PR #41312: [Bugfix][DeepSeek V4] Enable cross-node TP=16 FP8 serving

Repository: vllm-project/vllm
Author: sigridjineth
State: open | merged: False
Link: https://github.com/vllm-project/vllm/pull/41312

Description (problem / solution / changelog)

Purpose

This PR makes cross-node TP=16 serving of DeepSeek V4 (Pro / Flash) work end-to-end on FP8 checkpoints. Two independent issues block it today, both addressed here. They are bundled because Fix B was discovered because Fix A alone wasn't enough — keeping them together preserves the full reproduction trail for reviewers.

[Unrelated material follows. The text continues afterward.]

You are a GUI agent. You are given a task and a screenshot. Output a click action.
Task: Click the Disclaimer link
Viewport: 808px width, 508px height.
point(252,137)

Issue A — FP8 weight loading fails at TP=16

DeepSeek V4 has moe_intermediate_size = 3072 and ships with a [128, 128] FP8 block-quant scheme. At TP=16 the per-rank input dim becomes 3072 / 16 = 192, which is not divisible by block_k = 128, so model load fails with:

ValueError: Weight input_size_per_partition = 192
is not divisible by weight quantization block_k = 128.

This is the same class of bug that #34408 fixes for EXAONE4-32B-FP8 and that #36853 reports for Qwen3-Coder-Next-FP8. TP ≤ 8 is unaffected (3072 / 8 = 384, divisible by 128), which is why the problem only surfaces on 2-node deployments — exactly the topology that #36836 (RayExecutorV2, merged) was designed to enable.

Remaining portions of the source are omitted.